What the task requires:
Everything from the line with "Task: Collapse the レプリケーション section" to the end of the entries should be copied exactly, and nothing else.

Study material:
*** Block opens ***
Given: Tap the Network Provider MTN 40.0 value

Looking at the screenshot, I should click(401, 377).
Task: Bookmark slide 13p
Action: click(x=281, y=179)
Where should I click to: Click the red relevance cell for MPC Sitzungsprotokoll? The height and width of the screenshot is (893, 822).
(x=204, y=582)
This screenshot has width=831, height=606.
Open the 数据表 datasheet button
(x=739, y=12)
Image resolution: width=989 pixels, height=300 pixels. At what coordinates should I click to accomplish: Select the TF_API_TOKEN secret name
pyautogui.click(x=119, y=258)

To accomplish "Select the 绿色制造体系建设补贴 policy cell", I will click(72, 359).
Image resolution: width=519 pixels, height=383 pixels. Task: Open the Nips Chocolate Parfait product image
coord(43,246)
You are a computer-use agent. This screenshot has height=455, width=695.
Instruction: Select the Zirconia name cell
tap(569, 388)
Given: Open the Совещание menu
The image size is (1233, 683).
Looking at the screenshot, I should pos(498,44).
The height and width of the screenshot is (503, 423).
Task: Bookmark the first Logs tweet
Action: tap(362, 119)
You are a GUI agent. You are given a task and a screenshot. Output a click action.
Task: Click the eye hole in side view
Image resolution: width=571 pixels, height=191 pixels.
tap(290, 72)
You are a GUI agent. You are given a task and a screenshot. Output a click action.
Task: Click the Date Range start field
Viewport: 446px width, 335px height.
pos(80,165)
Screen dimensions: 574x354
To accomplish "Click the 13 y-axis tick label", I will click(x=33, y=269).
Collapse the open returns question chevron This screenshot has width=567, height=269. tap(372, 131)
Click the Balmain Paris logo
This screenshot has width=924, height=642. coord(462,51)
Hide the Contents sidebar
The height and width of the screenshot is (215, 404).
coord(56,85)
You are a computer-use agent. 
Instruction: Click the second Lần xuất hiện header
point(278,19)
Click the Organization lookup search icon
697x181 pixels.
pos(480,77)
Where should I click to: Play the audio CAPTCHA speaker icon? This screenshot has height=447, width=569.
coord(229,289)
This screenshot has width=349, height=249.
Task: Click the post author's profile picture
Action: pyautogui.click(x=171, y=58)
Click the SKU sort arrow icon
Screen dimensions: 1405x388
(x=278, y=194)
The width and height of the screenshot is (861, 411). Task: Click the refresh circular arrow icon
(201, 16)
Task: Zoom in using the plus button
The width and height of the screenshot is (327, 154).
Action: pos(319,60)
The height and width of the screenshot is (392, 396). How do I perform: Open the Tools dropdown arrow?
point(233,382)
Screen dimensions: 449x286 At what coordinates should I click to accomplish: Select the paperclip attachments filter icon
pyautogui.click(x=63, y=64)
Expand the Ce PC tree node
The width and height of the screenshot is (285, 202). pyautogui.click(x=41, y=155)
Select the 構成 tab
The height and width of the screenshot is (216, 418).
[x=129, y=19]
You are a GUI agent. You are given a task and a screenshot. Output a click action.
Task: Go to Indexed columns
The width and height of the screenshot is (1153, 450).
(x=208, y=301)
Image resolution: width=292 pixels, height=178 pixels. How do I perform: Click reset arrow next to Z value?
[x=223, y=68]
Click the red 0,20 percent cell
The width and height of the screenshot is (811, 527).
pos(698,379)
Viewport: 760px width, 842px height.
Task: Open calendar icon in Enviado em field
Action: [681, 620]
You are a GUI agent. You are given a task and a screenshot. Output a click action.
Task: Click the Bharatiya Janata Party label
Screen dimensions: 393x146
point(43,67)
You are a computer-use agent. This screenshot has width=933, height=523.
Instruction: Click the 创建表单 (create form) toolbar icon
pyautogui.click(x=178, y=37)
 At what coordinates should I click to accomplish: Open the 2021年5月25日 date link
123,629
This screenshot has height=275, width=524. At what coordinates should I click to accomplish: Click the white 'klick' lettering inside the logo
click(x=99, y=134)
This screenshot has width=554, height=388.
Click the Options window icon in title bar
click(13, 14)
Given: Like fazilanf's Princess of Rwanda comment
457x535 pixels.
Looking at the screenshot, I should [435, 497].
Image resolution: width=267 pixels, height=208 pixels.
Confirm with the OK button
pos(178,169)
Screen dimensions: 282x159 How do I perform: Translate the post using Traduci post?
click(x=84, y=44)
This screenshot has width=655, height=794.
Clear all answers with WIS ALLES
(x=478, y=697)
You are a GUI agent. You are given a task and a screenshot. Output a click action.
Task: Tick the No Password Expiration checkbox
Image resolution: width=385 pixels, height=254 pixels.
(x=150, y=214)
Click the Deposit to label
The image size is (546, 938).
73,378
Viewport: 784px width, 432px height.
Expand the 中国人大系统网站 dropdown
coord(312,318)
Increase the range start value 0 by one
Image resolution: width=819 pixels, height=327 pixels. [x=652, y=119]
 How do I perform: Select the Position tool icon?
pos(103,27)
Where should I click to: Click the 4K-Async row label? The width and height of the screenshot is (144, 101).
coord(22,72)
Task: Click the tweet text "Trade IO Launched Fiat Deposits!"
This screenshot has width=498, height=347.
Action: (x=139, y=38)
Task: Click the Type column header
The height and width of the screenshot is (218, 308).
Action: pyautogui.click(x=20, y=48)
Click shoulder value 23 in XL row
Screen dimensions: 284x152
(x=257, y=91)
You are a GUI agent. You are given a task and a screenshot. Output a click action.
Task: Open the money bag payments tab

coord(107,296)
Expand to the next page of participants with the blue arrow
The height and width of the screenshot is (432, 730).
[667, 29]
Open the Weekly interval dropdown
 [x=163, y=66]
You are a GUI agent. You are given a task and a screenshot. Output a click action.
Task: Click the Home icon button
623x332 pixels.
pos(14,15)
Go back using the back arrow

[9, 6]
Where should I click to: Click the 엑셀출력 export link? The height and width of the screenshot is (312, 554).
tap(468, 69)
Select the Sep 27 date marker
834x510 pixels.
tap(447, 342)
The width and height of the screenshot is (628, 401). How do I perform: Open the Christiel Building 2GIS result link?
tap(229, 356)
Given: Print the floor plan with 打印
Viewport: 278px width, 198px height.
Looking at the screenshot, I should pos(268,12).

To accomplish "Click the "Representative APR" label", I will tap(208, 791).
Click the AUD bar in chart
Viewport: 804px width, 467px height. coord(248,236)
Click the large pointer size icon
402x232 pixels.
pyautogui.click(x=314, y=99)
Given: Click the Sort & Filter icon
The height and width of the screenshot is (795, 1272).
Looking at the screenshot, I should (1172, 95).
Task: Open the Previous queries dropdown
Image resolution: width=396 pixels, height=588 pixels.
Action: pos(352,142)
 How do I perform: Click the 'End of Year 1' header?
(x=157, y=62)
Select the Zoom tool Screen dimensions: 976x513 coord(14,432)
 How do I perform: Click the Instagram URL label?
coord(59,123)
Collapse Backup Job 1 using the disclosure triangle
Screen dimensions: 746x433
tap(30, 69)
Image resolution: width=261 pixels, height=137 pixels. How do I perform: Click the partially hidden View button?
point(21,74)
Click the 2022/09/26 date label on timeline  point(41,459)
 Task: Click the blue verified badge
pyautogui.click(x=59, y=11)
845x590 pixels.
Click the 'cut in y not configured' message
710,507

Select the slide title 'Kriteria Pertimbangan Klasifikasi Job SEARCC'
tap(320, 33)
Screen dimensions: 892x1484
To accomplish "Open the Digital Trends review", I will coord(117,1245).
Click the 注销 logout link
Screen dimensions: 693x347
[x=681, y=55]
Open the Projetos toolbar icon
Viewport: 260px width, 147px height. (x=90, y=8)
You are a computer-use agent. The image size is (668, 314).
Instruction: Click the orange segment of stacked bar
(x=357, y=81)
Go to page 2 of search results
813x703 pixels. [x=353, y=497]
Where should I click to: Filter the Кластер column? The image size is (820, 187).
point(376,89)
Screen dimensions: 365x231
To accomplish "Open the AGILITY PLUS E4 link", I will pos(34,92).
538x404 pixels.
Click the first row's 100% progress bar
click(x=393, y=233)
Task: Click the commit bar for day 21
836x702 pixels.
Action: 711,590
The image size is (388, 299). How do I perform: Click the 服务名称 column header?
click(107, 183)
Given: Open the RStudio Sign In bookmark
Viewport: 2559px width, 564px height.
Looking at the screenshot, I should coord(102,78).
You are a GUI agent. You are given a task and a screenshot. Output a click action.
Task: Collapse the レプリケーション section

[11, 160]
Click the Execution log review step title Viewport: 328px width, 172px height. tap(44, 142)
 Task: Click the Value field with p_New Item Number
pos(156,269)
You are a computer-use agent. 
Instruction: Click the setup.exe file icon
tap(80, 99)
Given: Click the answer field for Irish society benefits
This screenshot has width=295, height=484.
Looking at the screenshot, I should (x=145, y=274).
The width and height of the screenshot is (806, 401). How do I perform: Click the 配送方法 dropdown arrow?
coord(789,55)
*** Block closes ***
Exercise output:
Task: Collapse the レプリケーション section

[11, 160]
Click the Execution log review step title Viewport: 328px width, 172px height. tap(44, 142)
 Task: Click the Value field with p_New Item Number
pos(156,269)
You are a computer-use agent. 
Instruction: Click the setup.exe file icon
tap(80, 99)
Given: Click the answer field for Irish society benefits
This screenshot has width=295, height=484.
Looking at the screenshot, I should (x=145, y=274).
The width and height of the screenshot is (806, 401). How do I perform: Click the 配送方法 dropdown arrow?
coord(789,55)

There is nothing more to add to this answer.